Source records

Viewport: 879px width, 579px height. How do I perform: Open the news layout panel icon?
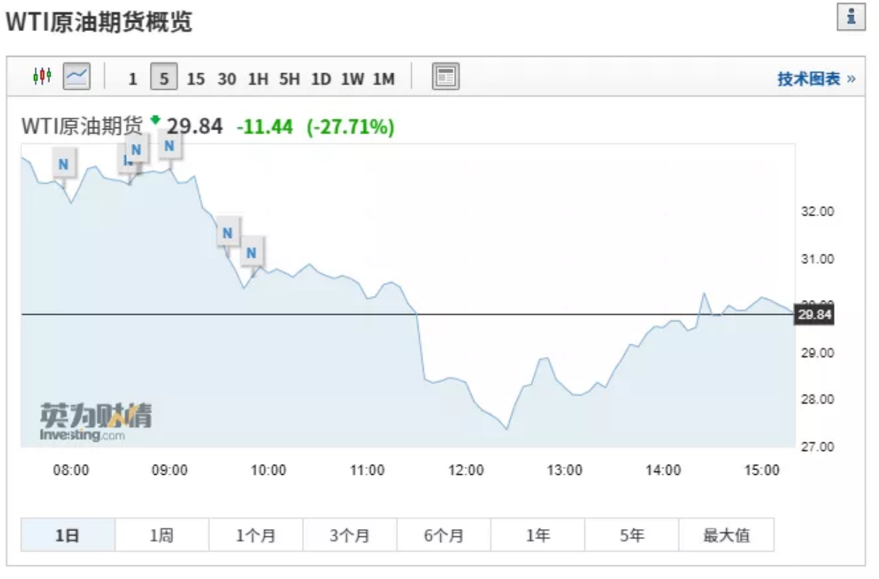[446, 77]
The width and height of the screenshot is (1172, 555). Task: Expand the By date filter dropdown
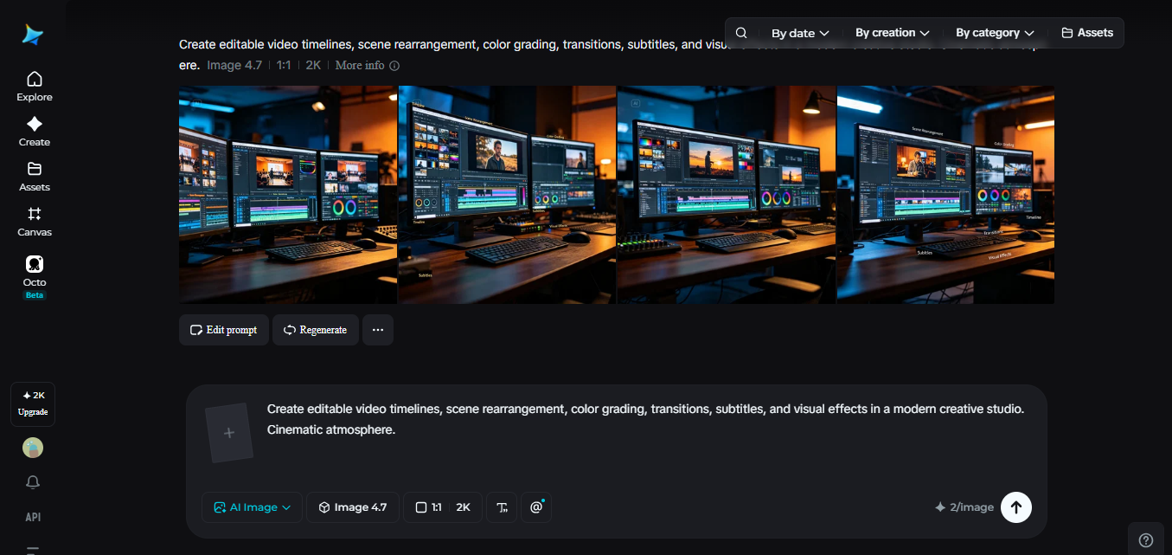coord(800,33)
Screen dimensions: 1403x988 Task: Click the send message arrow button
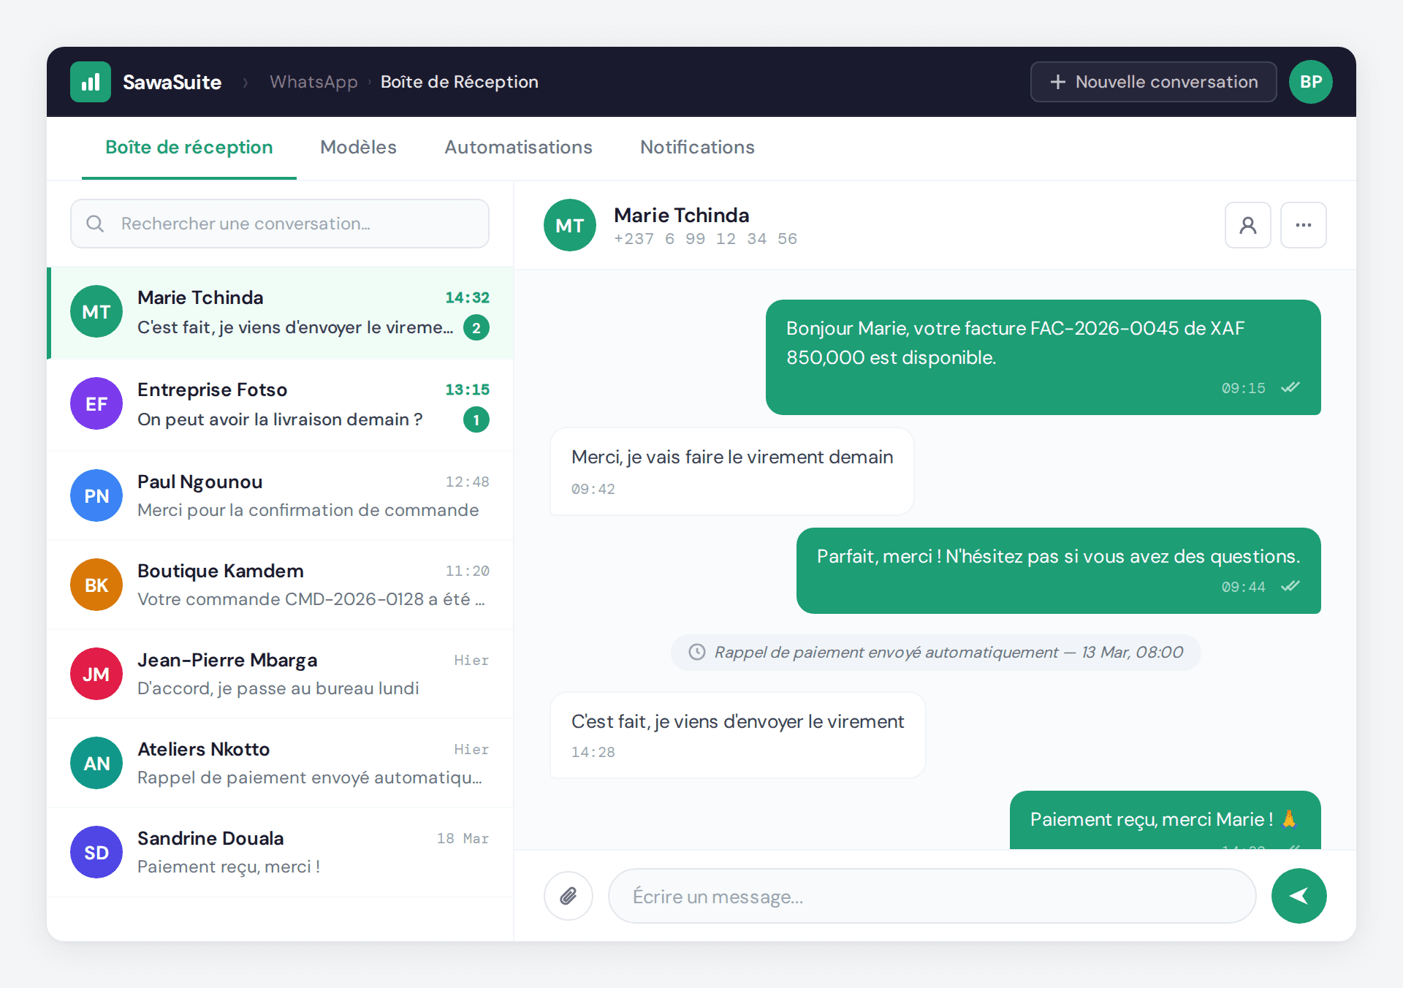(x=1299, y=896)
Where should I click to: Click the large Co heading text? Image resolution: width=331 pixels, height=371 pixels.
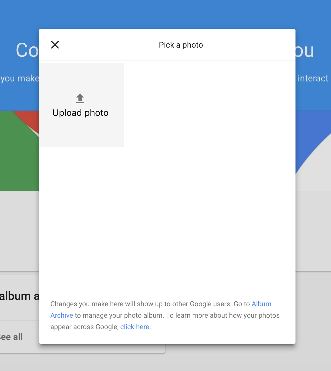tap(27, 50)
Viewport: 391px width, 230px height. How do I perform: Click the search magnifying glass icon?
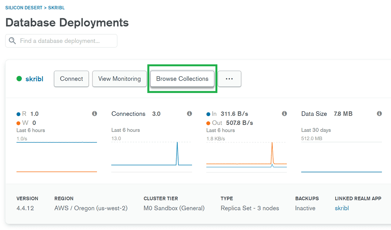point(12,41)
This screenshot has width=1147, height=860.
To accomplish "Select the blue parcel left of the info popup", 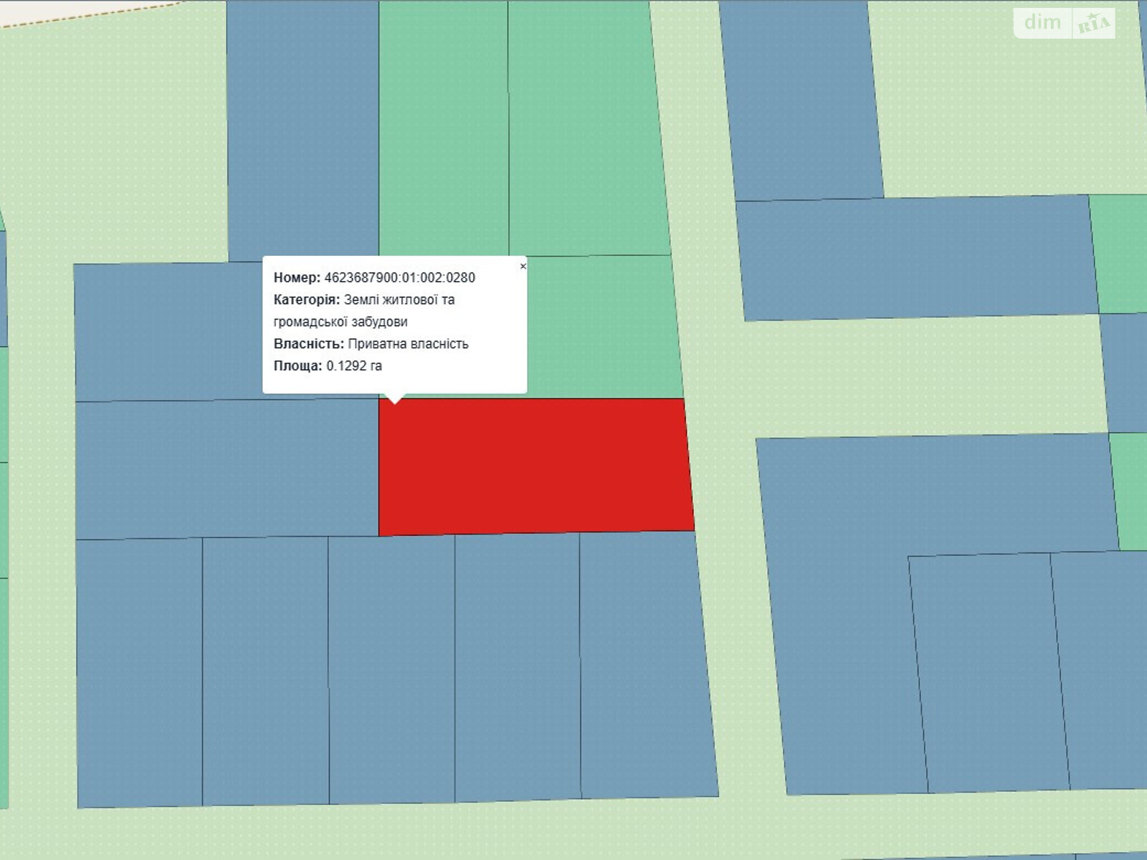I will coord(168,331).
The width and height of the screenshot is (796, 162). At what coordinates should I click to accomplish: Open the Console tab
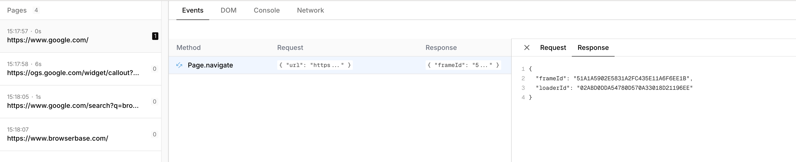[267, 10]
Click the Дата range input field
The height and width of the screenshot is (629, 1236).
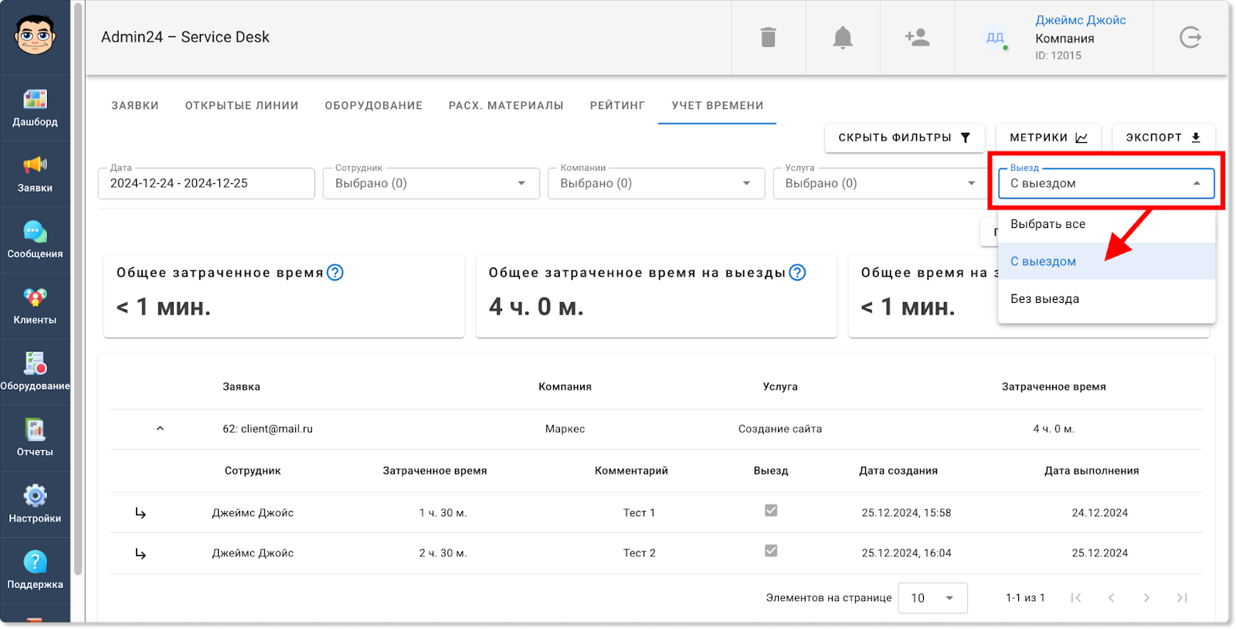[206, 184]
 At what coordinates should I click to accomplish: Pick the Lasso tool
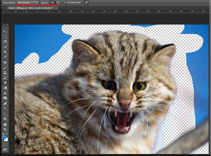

- [Exercise] Report each line of the records above that contains the word "perform".

- [Task solution]
Viewport: 879px width, 579px height. How do I perform: Open the news layout panel icon?
Viewport: 391px width, 230px height. How do I perform: Click the search magnifying glass icon?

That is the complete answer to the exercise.